##### SUPPLIED MATERIAL #####
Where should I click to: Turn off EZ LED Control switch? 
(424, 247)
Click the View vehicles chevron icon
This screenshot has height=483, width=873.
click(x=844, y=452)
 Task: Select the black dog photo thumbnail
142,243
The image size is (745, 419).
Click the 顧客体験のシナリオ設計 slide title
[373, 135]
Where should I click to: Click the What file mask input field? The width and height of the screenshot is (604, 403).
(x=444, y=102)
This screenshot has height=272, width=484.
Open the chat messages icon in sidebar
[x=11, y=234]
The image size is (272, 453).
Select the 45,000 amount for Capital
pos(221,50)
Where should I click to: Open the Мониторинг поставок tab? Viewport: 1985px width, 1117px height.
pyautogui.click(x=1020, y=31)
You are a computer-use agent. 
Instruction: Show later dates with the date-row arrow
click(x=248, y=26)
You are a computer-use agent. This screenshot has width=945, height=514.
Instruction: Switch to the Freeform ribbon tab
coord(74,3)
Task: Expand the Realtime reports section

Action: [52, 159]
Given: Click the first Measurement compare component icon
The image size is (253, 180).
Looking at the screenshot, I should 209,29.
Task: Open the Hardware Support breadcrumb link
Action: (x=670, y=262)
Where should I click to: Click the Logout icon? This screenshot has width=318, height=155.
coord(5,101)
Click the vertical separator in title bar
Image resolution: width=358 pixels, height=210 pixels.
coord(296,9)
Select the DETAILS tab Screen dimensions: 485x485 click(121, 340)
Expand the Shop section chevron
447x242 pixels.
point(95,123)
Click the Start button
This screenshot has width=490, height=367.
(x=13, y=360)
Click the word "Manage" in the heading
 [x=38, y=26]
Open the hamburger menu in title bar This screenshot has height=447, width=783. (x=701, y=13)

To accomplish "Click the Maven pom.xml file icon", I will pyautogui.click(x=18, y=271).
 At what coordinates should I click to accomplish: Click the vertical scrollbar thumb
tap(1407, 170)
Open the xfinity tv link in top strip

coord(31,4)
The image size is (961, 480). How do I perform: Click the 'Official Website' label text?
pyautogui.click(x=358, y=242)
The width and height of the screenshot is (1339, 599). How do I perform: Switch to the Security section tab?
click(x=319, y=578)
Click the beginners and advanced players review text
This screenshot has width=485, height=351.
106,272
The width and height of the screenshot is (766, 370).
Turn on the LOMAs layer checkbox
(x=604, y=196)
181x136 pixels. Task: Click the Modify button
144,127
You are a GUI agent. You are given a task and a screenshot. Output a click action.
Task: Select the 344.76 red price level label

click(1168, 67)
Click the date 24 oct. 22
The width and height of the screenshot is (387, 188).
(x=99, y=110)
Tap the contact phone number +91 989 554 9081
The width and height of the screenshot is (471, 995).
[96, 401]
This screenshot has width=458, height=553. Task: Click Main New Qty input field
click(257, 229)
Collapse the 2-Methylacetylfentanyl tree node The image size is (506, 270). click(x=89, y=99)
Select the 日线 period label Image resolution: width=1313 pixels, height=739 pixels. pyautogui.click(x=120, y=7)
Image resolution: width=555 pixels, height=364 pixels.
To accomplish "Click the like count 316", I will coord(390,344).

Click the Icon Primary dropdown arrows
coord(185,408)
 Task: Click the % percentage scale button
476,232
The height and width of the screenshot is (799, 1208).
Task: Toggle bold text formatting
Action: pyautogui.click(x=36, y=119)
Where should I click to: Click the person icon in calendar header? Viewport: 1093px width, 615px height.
#####
— DIRECTIONS FOR THIS TASK —
Reproduce all of the records exactly.

— PROBLEM SOLUTION —
Where should I click to: Turn off EZ LED Control switch? 
(424, 247)
Click the View vehicles chevron icon
This screenshot has height=483, width=873.
click(x=844, y=452)
 Task: Select the black dog photo thumbnail
142,243
The image size is (745, 419).
Click the 顧客体験のシナリオ設計 slide title
[373, 135]
Where should I click to: Click the What file mask input field? The width and height of the screenshot is (604, 403).
(x=444, y=102)
This screenshot has height=272, width=484.
Open the chat messages icon in sidebar
[x=11, y=234]
The image size is (272, 453).
Select the 45,000 amount for Capital
pos(221,50)
Where should I click to: Open the Мониторинг поставок tab? Viewport: 1985px width, 1117px height.
pyautogui.click(x=1020, y=31)
You are a computer-use agent. 
Instruction: Show later dates with the date-row arrow
click(x=248, y=26)
You are a computer-use agent. This screenshot has width=945, height=514.
Instruction: Switch to the Freeform ribbon tab
coord(74,3)
Task: Expand the Realtime reports section

Action: [52, 159]
Given: Click the first Measurement compare component icon
The image size is (253, 180).
Looking at the screenshot, I should 209,29.
Task: Open the Hardware Support breadcrumb link
Action: (x=670, y=262)
Where should I click to: Click the Logout icon? This screenshot has width=318, height=155.
coord(5,101)
Click the vertical separator in title bar
Image resolution: width=358 pixels, height=210 pixels.
coord(296,9)
Select the DETAILS tab Screen dimensions: 485x485 click(121, 340)
Expand the Shop section chevron
447x242 pixels.
point(95,123)
Click the Start button
This screenshot has width=490, height=367.
(x=13, y=360)
Click the word "Manage" in the heading
 [x=38, y=26]
Open the hamburger menu in title bar This screenshot has height=447, width=783. (x=701, y=13)

To accomplish "Click the Maven pom.xml file icon", I will pyautogui.click(x=18, y=271).
 At what coordinates should I click to accomplish: Click the vertical scrollbar thumb
tap(1407, 170)
Open the xfinity tv link in top strip

coord(31,4)
The image size is (961, 480). How do I perform: Click the 'Official Website' label text?
pyautogui.click(x=358, y=242)
The width and height of the screenshot is (1339, 599). How do I perform: Switch to the Security section tab?
click(x=319, y=578)
Click the beginners and advanced players review text
This screenshot has width=485, height=351.
106,272
The width and height of the screenshot is (766, 370).
Turn on the LOMAs layer checkbox
(x=604, y=196)
181x136 pixels. Task: Click the Modify button
144,127
You are a GUI agent. You are given a task and a screenshot. Output a click action.
Task: Select the 344.76 red price level label

click(1168, 67)
Click the date 24 oct. 22
The width and height of the screenshot is (387, 188).
(x=99, y=110)
Tap the contact phone number +91 989 554 9081
The width and height of the screenshot is (471, 995).
[96, 401]
This screenshot has width=458, height=553. Task: Click Main New Qty input field
click(257, 229)
Collapse the 2-Methylacetylfentanyl tree node The image size is (506, 270). click(x=89, y=99)
Select the 日线 period label Image resolution: width=1313 pixels, height=739 pixels. pyautogui.click(x=120, y=7)
Image resolution: width=555 pixels, height=364 pixels.
To accomplish "Click the like count 316", I will coord(390,344).

Click the Icon Primary dropdown arrows
coord(185,408)
 Task: Click the % percentage scale button
476,232
The height and width of the screenshot is (799, 1208).
Task: Toggle bold text formatting
Action: pyautogui.click(x=36, y=119)
Where should I click to: Click the person icon in calendar header? Viewport: 1093px width, 615px height.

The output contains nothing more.